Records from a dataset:
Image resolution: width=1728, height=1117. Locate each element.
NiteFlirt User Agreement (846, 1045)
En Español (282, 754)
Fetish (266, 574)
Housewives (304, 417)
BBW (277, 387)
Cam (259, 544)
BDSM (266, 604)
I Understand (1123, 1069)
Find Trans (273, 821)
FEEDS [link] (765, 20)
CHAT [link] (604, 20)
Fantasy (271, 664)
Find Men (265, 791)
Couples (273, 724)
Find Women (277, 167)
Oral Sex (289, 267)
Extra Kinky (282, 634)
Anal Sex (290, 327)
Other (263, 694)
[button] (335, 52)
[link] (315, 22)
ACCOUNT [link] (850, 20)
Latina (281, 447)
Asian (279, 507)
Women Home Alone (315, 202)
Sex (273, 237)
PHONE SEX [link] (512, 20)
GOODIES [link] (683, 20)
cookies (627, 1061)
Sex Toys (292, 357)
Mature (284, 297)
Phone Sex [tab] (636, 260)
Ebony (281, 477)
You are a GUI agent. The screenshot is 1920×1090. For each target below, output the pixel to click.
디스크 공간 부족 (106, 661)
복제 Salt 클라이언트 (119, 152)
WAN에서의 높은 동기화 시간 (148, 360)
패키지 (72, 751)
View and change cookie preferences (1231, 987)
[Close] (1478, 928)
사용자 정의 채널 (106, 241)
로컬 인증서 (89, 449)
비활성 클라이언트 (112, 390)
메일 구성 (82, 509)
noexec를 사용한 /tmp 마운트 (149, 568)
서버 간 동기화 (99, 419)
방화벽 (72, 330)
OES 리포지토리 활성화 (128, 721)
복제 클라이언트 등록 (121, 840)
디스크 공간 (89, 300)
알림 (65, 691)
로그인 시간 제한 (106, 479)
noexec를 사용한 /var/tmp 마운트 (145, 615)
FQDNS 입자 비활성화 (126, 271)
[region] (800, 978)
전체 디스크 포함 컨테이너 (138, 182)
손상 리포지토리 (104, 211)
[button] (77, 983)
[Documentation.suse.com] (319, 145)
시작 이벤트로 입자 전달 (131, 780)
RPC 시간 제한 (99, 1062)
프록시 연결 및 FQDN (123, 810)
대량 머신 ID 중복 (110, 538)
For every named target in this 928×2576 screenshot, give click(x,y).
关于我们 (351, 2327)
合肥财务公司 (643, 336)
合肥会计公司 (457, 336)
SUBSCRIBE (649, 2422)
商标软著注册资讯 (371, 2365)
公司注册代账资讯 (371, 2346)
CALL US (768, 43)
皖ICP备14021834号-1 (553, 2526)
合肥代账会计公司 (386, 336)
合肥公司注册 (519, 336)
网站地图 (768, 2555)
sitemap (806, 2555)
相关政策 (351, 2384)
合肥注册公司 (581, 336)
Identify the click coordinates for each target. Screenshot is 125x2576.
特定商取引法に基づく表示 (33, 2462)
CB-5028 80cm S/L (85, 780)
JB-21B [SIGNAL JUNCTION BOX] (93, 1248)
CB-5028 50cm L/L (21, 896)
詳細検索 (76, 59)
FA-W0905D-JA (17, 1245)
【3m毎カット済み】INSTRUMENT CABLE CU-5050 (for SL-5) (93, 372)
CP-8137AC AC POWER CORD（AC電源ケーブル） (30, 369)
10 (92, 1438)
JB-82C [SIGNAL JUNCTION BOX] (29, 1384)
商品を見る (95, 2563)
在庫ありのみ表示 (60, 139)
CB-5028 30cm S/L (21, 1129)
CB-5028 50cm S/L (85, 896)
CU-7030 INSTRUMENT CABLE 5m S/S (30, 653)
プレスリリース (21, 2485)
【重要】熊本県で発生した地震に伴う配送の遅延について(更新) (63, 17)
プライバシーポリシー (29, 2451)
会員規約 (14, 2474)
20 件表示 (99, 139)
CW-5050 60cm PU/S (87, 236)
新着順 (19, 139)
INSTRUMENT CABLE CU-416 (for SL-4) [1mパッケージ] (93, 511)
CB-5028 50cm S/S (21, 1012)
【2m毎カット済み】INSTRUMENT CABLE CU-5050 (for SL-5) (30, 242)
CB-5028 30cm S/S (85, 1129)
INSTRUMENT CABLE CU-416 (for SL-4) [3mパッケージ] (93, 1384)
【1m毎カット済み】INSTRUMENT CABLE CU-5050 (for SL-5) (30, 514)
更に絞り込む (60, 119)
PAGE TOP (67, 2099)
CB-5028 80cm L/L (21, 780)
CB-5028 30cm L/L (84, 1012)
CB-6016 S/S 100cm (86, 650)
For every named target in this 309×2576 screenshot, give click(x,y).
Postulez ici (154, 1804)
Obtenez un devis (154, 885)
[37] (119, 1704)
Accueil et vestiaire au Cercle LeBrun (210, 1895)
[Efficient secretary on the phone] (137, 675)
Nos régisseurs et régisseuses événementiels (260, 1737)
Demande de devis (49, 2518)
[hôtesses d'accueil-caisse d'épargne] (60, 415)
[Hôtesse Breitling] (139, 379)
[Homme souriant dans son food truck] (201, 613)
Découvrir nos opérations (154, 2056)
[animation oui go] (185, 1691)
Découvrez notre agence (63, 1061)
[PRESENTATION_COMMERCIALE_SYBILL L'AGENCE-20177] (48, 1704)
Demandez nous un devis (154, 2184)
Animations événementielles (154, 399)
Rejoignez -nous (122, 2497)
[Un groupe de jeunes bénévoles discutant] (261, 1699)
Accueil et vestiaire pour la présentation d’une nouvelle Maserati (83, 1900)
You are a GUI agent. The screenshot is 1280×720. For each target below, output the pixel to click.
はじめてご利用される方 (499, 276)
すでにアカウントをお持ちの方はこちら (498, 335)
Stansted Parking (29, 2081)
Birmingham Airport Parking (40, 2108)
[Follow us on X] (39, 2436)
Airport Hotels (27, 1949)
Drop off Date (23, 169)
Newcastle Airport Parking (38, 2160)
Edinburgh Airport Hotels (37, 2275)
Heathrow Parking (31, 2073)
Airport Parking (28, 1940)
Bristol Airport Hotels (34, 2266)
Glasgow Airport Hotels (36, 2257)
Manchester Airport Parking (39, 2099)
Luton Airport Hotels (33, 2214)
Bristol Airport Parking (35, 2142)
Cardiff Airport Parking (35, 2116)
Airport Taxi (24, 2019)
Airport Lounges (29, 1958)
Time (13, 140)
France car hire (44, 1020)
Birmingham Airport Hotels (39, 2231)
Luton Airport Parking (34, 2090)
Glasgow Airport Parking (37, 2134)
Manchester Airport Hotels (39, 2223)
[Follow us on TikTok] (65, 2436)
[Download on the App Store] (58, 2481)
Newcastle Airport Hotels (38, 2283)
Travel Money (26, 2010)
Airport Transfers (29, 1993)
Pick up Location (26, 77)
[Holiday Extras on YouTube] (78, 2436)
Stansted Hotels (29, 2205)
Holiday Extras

## Your objective
What are the lines, exactly as written above, from the line with "会員規約 (14, 2474)" to the line with "Birmingham Airport Hotels (39, 2231)", both included? Output only those.

## Solution to this task
会員規約 (14, 2474)
20 件表示 (99, 139)
CW-5050 60cm PU/S (87, 236)
新着順 (19, 139)
INSTRUMENT CABLE CU-416 (for SL-4) [1mパッケージ] (93, 511)
CB-5028 50cm S/S (21, 1012)
【2m毎カット済み】INSTRUMENT CABLE CU-5050 (for SL-5) (30, 242)
CB-5028 30cm S/S (85, 1129)
INSTRUMENT CABLE CU-416 (for SL-4) [3mパッケージ] (93, 1384)
【1m毎カット済み】INSTRUMENT CABLE CU-5050 (for SL-5) (30, 514)
更に絞り込む (60, 119)
PAGE TOP (67, 2099)
CB-5028 80cm L/L (21, 780)
CB-5028 30cm L/L (84, 1012)
CB-6016 S/S 100cm (86, 650)
For every named target in this 309×2576 screenshot, give click(x,y).
Postulez ici (154, 1804)
Obtenez un devis (154, 885)
[37] (119, 1704)
Accueil et vestiaire au Cercle LeBrun (210, 1895)
[Efficient secretary on the phone] (137, 675)
Nos régisseurs et régisseuses événementiels (260, 1737)
Demande de devis (49, 2518)
[hôtesses d'accueil-caisse d'épargne] (60, 415)
[Hôtesse Breitling] (139, 379)
[Homme souriant dans son food truck] (201, 613)
Découvrir nos opérations (154, 2056)
[animation oui go] (185, 1691)
Découvrez notre agence (63, 1061)
[PRESENTATION_COMMERCIALE_SYBILL L'AGENCE-20177] (48, 1704)
Demandez nous un devis (154, 2184)
Animations événementielles (154, 399)
Rejoignez -nous (122, 2497)
[Un groupe de jeunes bénévoles discutant] (261, 1699)
Accueil et vestiaire pour la présentation d’une nouvelle Maserati (83, 1900)
You are a GUI agent. The screenshot is 1280×720. For each target below, output the pixel to click.
はじめてご利用される方 (499, 276)
すでにアカウントをお持ちの方はこちら (498, 335)
Stansted Parking (29, 2081)
Birmingham Airport Parking (40, 2108)
[Follow us on X] (39, 2436)
Airport Hotels (27, 1949)
Drop off Date (23, 169)
Newcastle Airport Parking (38, 2160)
Edinburgh Airport Hotels (37, 2275)
Heathrow Parking (31, 2073)
Airport Parking (28, 1940)
Bristol Airport Hotels (34, 2266)
Glasgow Airport Hotels (36, 2257)
Manchester Airport Parking (39, 2099)
Luton Airport Hotels (33, 2214)
Bristol Airport Parking (35, 2142)
Cardiff Airport Parking (35, 2116)
Airport Taxi (24, 2019)
Airport Lounges (29, 1958)
Time (13, 140)
France car hire (44, 1020)
Birmingham Airport Hotels (39, 2231)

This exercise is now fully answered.